■ ACTIVITY A ■
In the passage on diffusion MRI of peritumoral edema, how many diffusion models did the present study use?
■ ACTIVITY B ■
Summarize the passage on diffusion MRI of peritumoral edema in two sentences.
■ ACTIVITY C ■
Continue the passage on diffusion MRI of peritumoral edema from where it stops.

Previously, the ability of diffusion MR metrics such as ADC and FA to distinguish peritumoral edema of HGGs from that of SBMs has been widely investigated, but the study results remain controversial [8,9,10]. In the present study, although five diffusion models were utilized, no significant differences were found in any of the diffusion parameters between the peritumoral edema of HGGs and SBMs. These inconsistent results may contribute to the intrinsic heterogeneity of HGGs. Although it was confirmed histologically that tumor cells exist in the peritumoral edema of HGGs, the magnitude of tumor cell infiltration actually has a substantially wide range [36]. Thus, minimal tumor infiltration may not cause a significant signal change in diffusion MRI. Further studies applying three-dimensional texture analysis of volumetric diffusion MR images could provide additional information on the heterogeneity of tumor cell infiltration in peritumoral edema, which may be helpful in the differentiation of tumor-infiltrated edema from purely vasogenic edema.

Collected data:

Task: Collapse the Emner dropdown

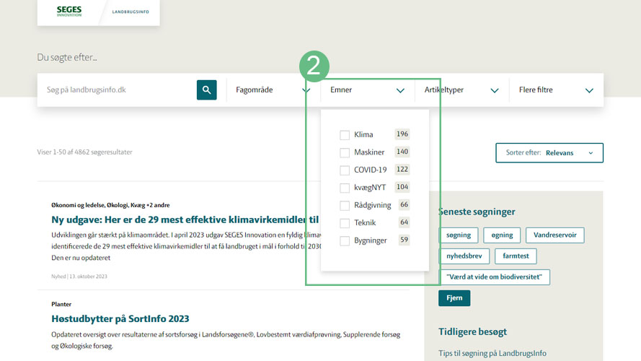Action: [367, 90]
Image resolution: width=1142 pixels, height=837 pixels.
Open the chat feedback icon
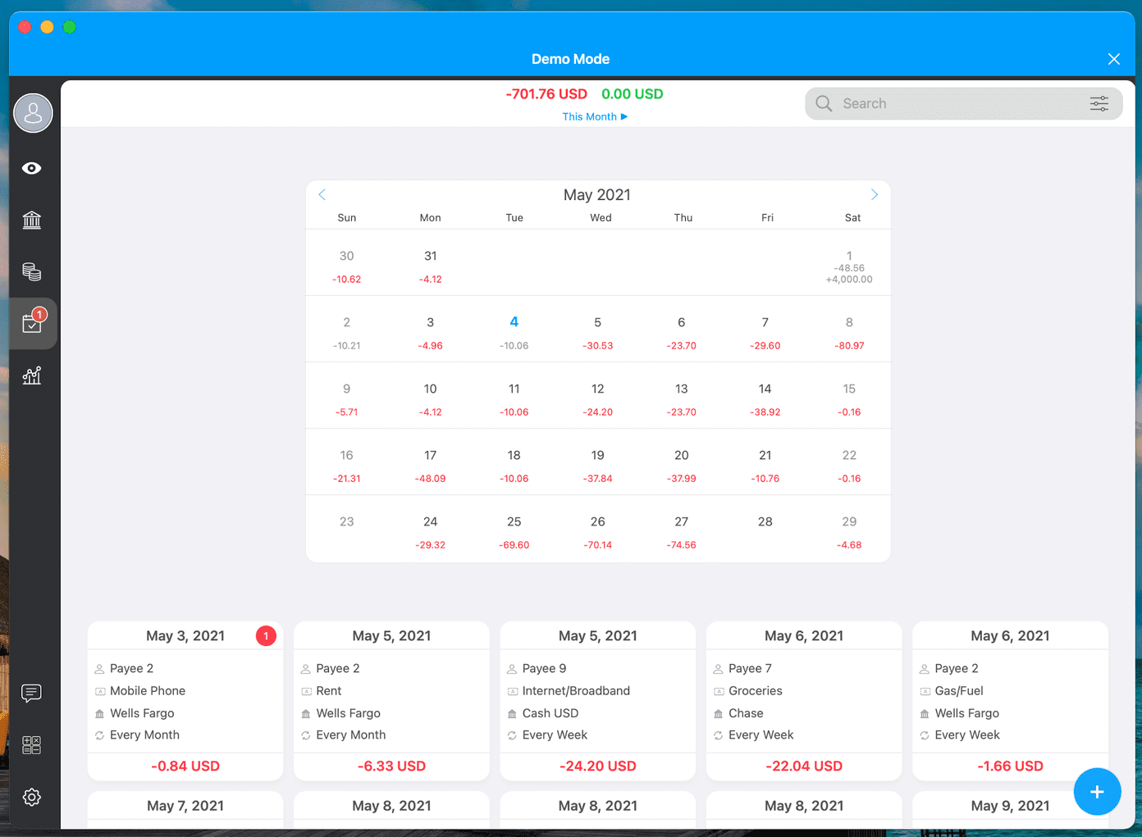[32, 694]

■ WRITTEN RESPONSE A ■
Five.

■ WRITTEN RESPONSE B ■
Although the present study used five diffusion models, none of the diffusion parameters differed significantly between the peritumoral edema of HGGs and that of SBMs. Because tumor cell infiltration in HGG peritumoral edema varies widely and minimal infiltration may not change the diffusion signal significantly, three-dimensional texture analysis of volumetric diffusion images could help distinguish tumor-infiltrated edema from purely vasogenic edema.

■ WRITTEN RESPONSE C ■
Our study has some limitations. First, the sample size was small for both the HGG and SBM groups, as all patients were prospectively enrolled from a single institution. However, our study showed that the advanced diffusion-weighted technique NODDI-based Viso had a desirable diagnostic performance (AUC = 0.871) for distinguishing HGGs from SBMs. This model deserves further study with a larger sample size to validate the current results. Second, the diffusion MR examination in our study requires a long scan duration of approximately 10 min. In the future, this problem can be overcome by using advanced techniques, such as compressed sensing [37] and simultaneous multislice acquisition techniques [38].

Conclusion

Our study shows that NODDI outperforms MAP-MRI, DKI, DTI and DWI in distinguishing HGGs from SBMs. Among all the diffusion metrics, NODDI-based Viso has the highest performance in differentiating between HGGs and SBMs.